Work instructions:
Print, in exact form, the lines below from the one containing "Identify the click" through the one containing "[एकादशी व्रत 2026", and omit all others.
--- Supplied data ---
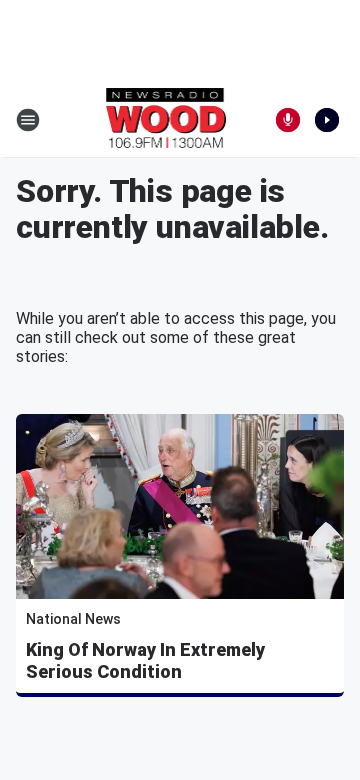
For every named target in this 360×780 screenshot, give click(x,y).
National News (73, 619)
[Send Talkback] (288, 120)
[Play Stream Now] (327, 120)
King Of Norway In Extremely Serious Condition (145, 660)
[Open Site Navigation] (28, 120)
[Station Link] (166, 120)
---
--- Supplied data ---
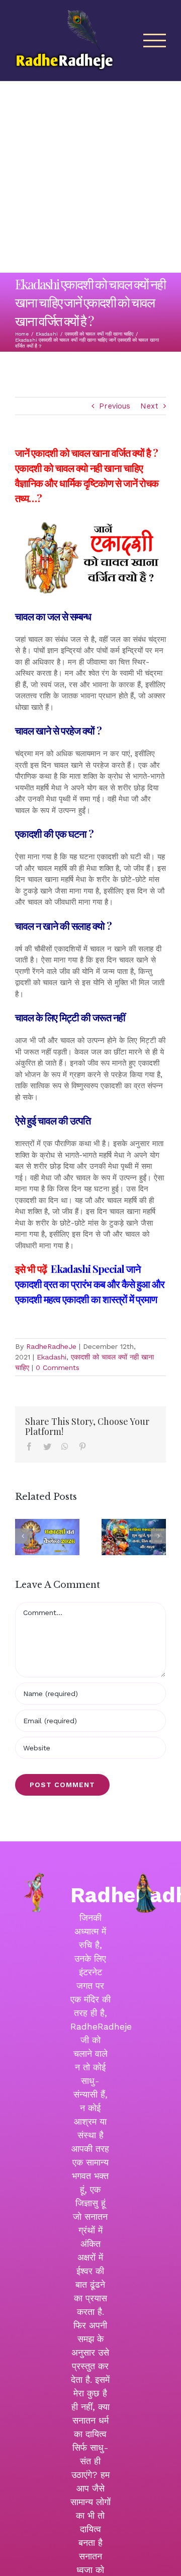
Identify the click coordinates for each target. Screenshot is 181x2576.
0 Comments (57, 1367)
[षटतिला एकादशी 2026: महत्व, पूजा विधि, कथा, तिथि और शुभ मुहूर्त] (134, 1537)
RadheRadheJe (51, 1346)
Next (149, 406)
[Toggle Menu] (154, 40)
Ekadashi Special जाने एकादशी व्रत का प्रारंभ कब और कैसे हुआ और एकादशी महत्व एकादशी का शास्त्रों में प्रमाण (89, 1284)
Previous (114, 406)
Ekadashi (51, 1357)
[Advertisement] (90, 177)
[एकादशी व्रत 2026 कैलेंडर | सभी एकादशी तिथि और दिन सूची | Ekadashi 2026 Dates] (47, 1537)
---
Your response:
Identify the click coordinates for each target. Screenshot is 181x2576.
0 Comments (57, 1367)
[षटतिला एकादशी 2026: महत्व, पूजा विधि, कथा, तिथि और शुभ मुहूर्त] (134, 1537)
RadheRadheJe (51, 1346)
Next (149, 406)
[Toggle Menu] (154, 40)
Ekadashi Special जाने एकादशी व्रत का प्रारंभ कब और कैसे हुआ और एकादशी महत्व एकादशी का शास्त्रों में प्रमाण (89, 1284)
Previous (114, 406)
Ekadashi (51, 1357)
[Advertisement] (90, 177)
[एकादशी व्रत 2026 कैलेंडर | सभी एकादशी तिथि और दिन सूची | Ekadashi 2026 Dates] (47, 1537)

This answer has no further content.